Aim of the task -
Return, exactly and with nothing added, the line with "Task: Click the green" together with all lines after it through the end of the data below. No pictures belong in the copy.

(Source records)
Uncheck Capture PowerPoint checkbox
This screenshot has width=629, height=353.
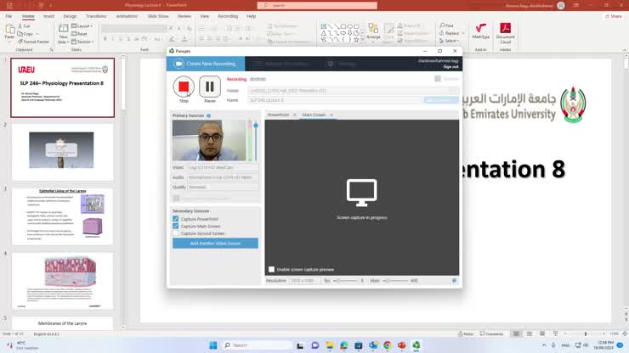pos(176,219)
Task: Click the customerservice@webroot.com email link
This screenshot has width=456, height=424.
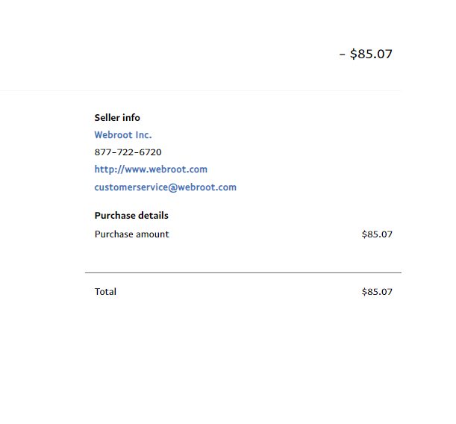Action: point(166,187)
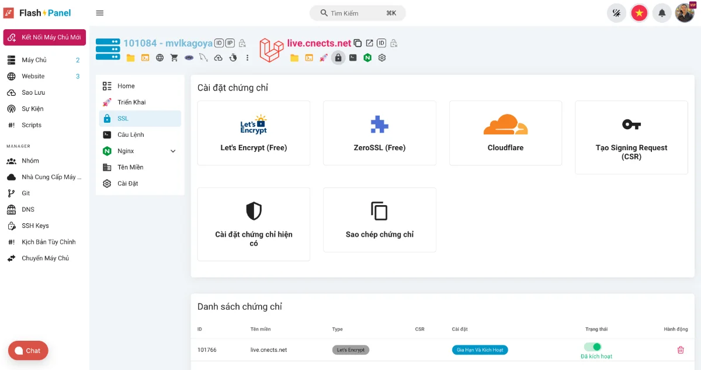Collapse the sidebar using the hamburger icon
Viewport: 701px width, 370px height.
[x=99, y=12]
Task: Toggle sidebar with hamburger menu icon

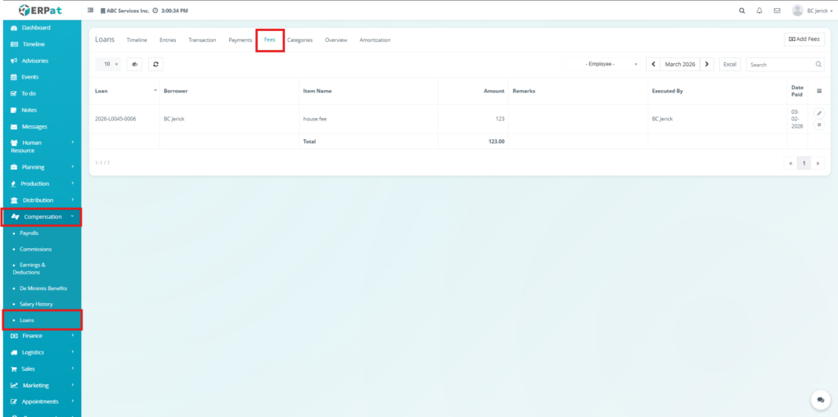Action: (x=91, y=11)
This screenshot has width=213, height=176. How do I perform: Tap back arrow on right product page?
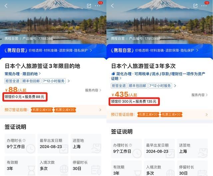point(112,6)
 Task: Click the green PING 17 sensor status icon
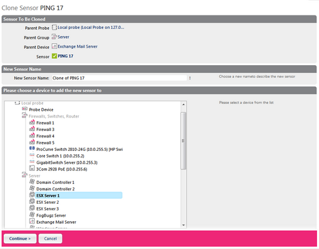[54, 56]
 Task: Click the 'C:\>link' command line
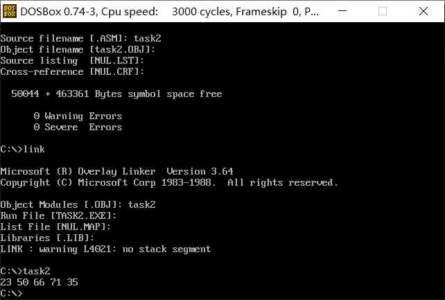[x=22, y=149]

Your response -
 Task: Click the green PING 17 sensor status icon
[54, 56]
 Task: Click the 'C:\>link' command line
[x=22, y=149]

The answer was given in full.